Но об одном эпизоде хочется рассказать особо, с некоторыми подробностями. На мою работу как художника и литератора весьма глубоко и основательно повлиял эпос алтайский, великие сказания «Маадай Кара» и «Очи Бала». В 90-е годы я всерьёз погрузился в эту стихию тюркской древности, это дало свои плоды в художественных образах, в рисунке, в графике и живописи, не говоря о керамике. Сначала судьба свела меня в Горно-Алтайске с поэтами и писателями республики, коренными ойротами, алтай-кижи.
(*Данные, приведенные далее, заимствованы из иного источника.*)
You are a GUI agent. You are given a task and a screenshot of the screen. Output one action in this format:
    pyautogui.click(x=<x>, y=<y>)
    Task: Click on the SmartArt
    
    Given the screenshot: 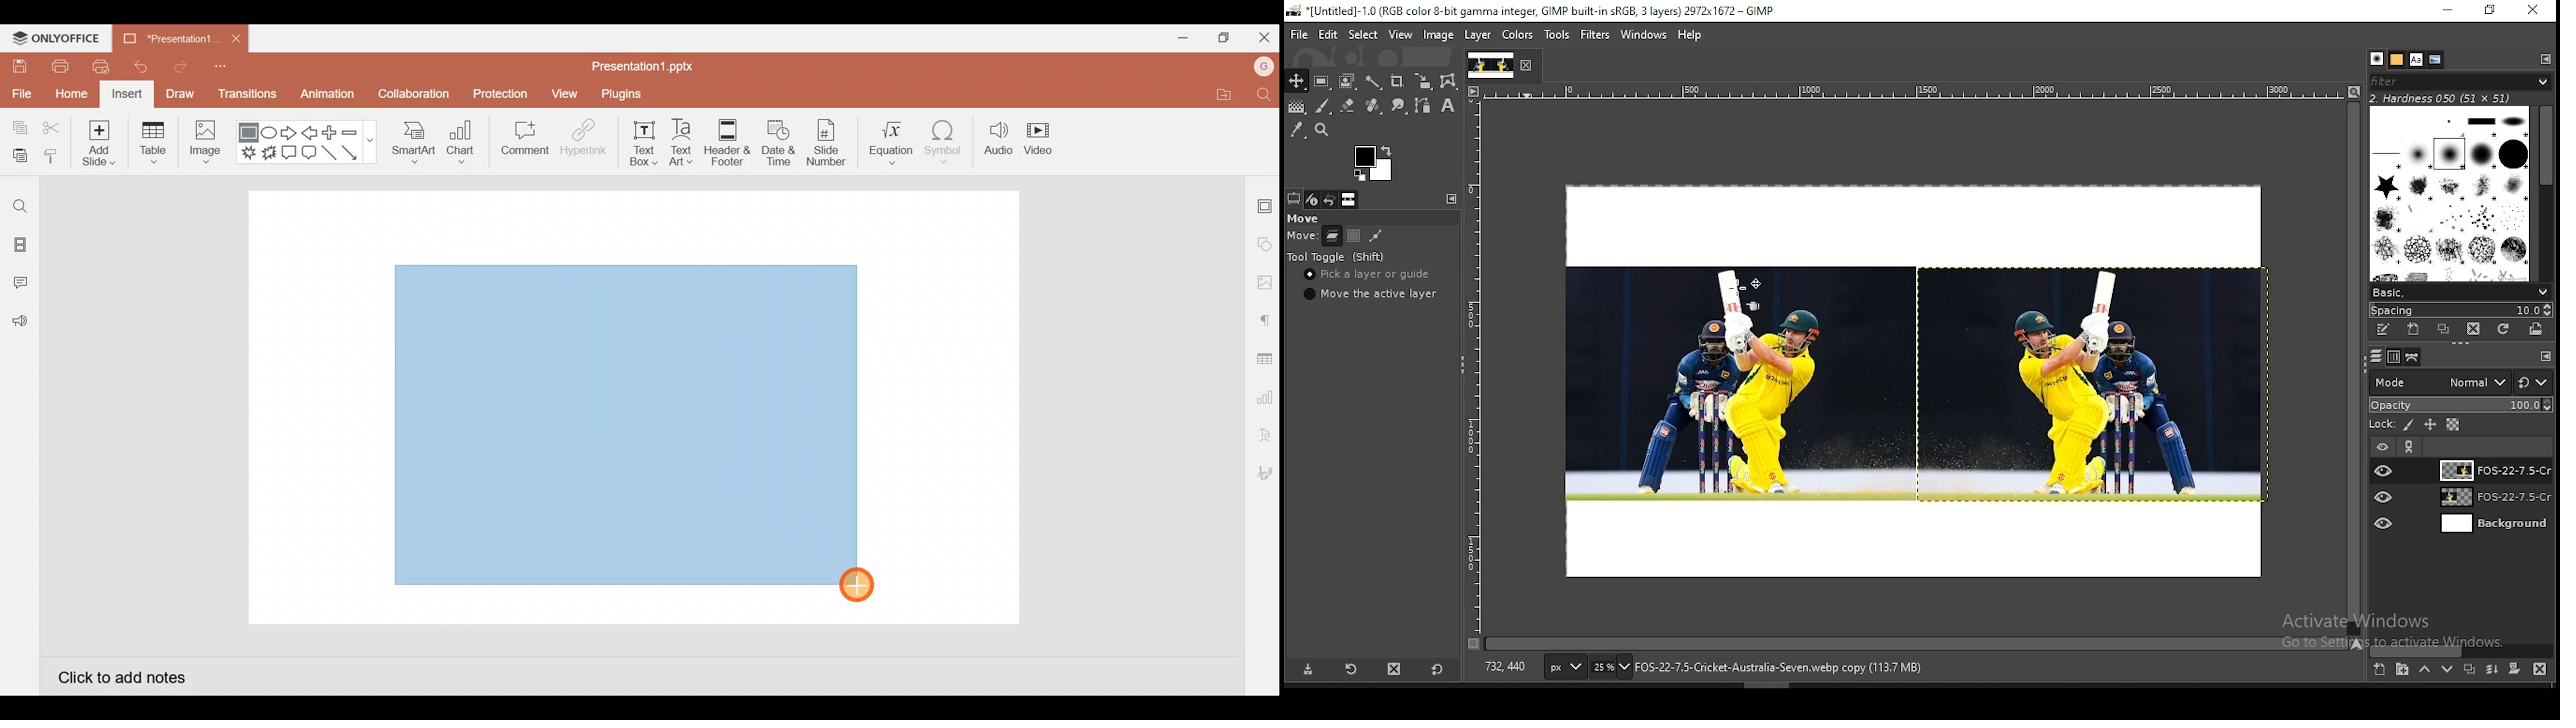 What is the action you would take?
    pyautogui.click(x=413, y=140)
    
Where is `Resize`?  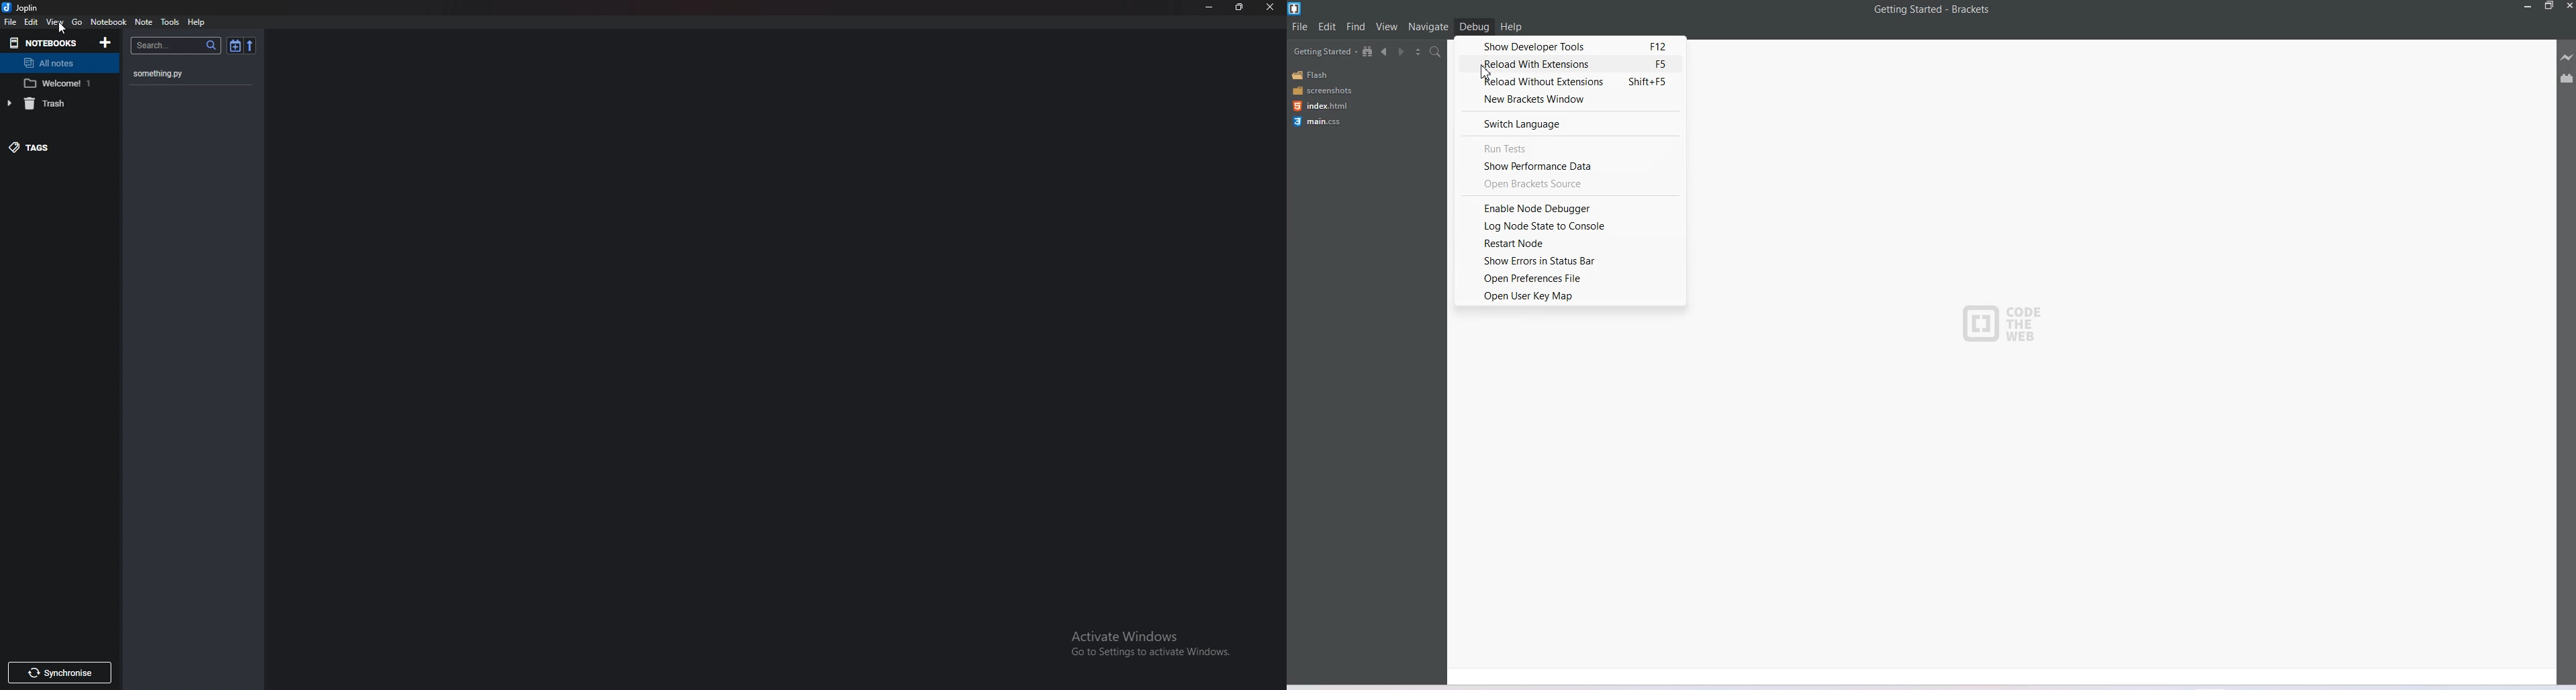 Resize is located at coordinates (1240, 7).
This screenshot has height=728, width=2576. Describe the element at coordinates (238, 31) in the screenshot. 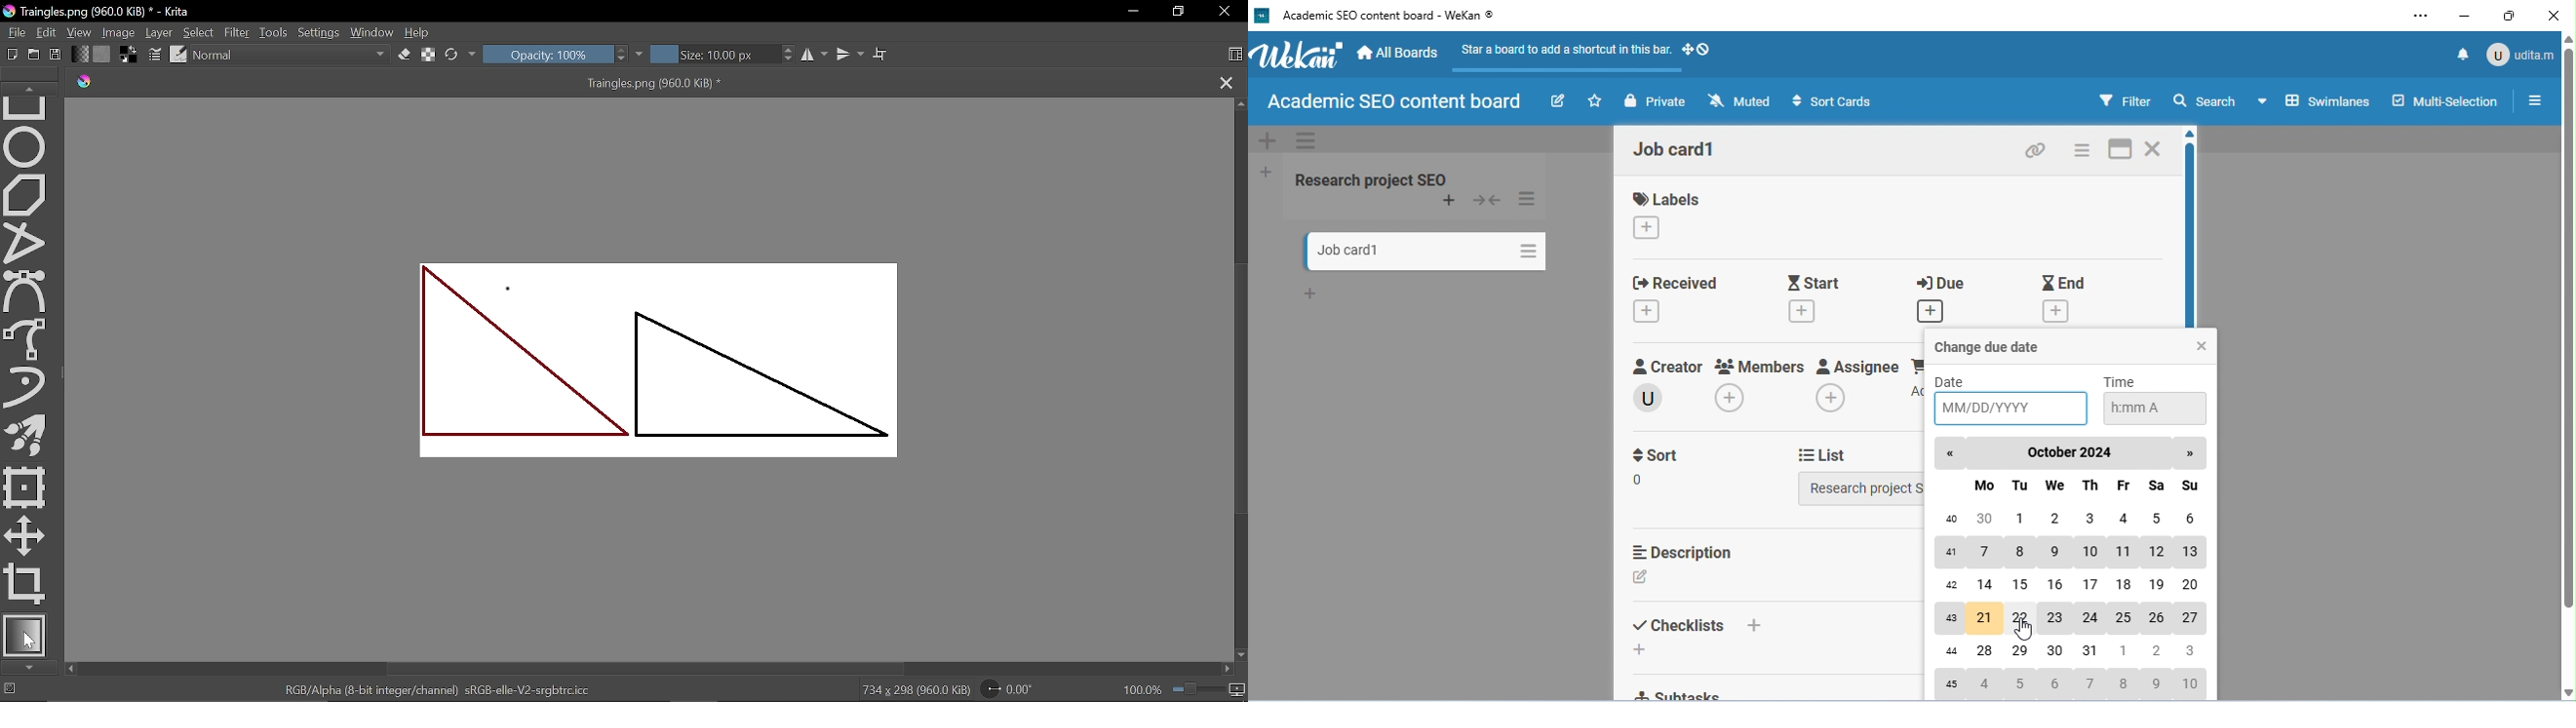

I see `Filter` at that location.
Отчасти это произошло и от того, что с сыном большого алтайского поэта Бориса Укачина Амыром мы были очень близкими друзьями. Именно через них я понял значение для алтайской культуры и алтайского национального духа такого явления как кайчи, сказитель, исполнитель эпоса. Мне не удалось в 90-е познакомиться лично со сказителями, но интерес мой был велик, я смотрел видео, слушал их выступления со сцены, это ни с чем несравнимое исполнение кая с элементами горлового пения. Но непосредственный личный контакт с великим кайчи Алексеем Григорьевичем Калкиным у меня всё-таки состоялся. В один из дней августа 1998 года шли мы с моим другом Амыром Укачиным по Горно-Алтайску, проходили мимо института фольклора, нас попросили зайти. А там, как оказалось, проходили похороны Калкина. Мы с Амыром поучаствовали в обряде прощания и даже помогали при погребении на кладбище Горно-Алтайска. Я тогда спросил организаторов, мол, почему не на родине кайчи в Ябогане, а здесь хороните? Мне передали слова самого Калкина: «Меня где не зарой, я всегда на родину, в свой аил вернусь». Он был прозорливцем и, судя по тому как память о нём сохраняется, вернулся не только к себе в Ябоган, но стал духовным хранителем всего Алтая. И нам, надеюсь, частицу своего духовного видения передал. Он ведь был, несмотря на то, что слепой, воистину зрящий, таких алтайцы называют «кюскюпчи» или видящий, известна история как в мае 1997 года к нему в аил приехала целая делегация писателей и художников из Новосибирска. Поездка была организована поэтом Владимиром Берязевым, планировалась на середину мая, но была отложена на неделю. Когда ребята к Калкину вошли, первое, что он произнёс: «А я вас ждал неделю назад». Как он это мог знать, сидя за 600 км от Новосибирска? А есть люди, которые не видят и не желают видеть. Вот такие, наверное, не рисуют, не пишут, не сочиняют, не пытаются создать что-то новое…
Что дает тебе Алтай?

 — Ответ очень прост: Алтай даёт возможность дышать и творить, а это главное.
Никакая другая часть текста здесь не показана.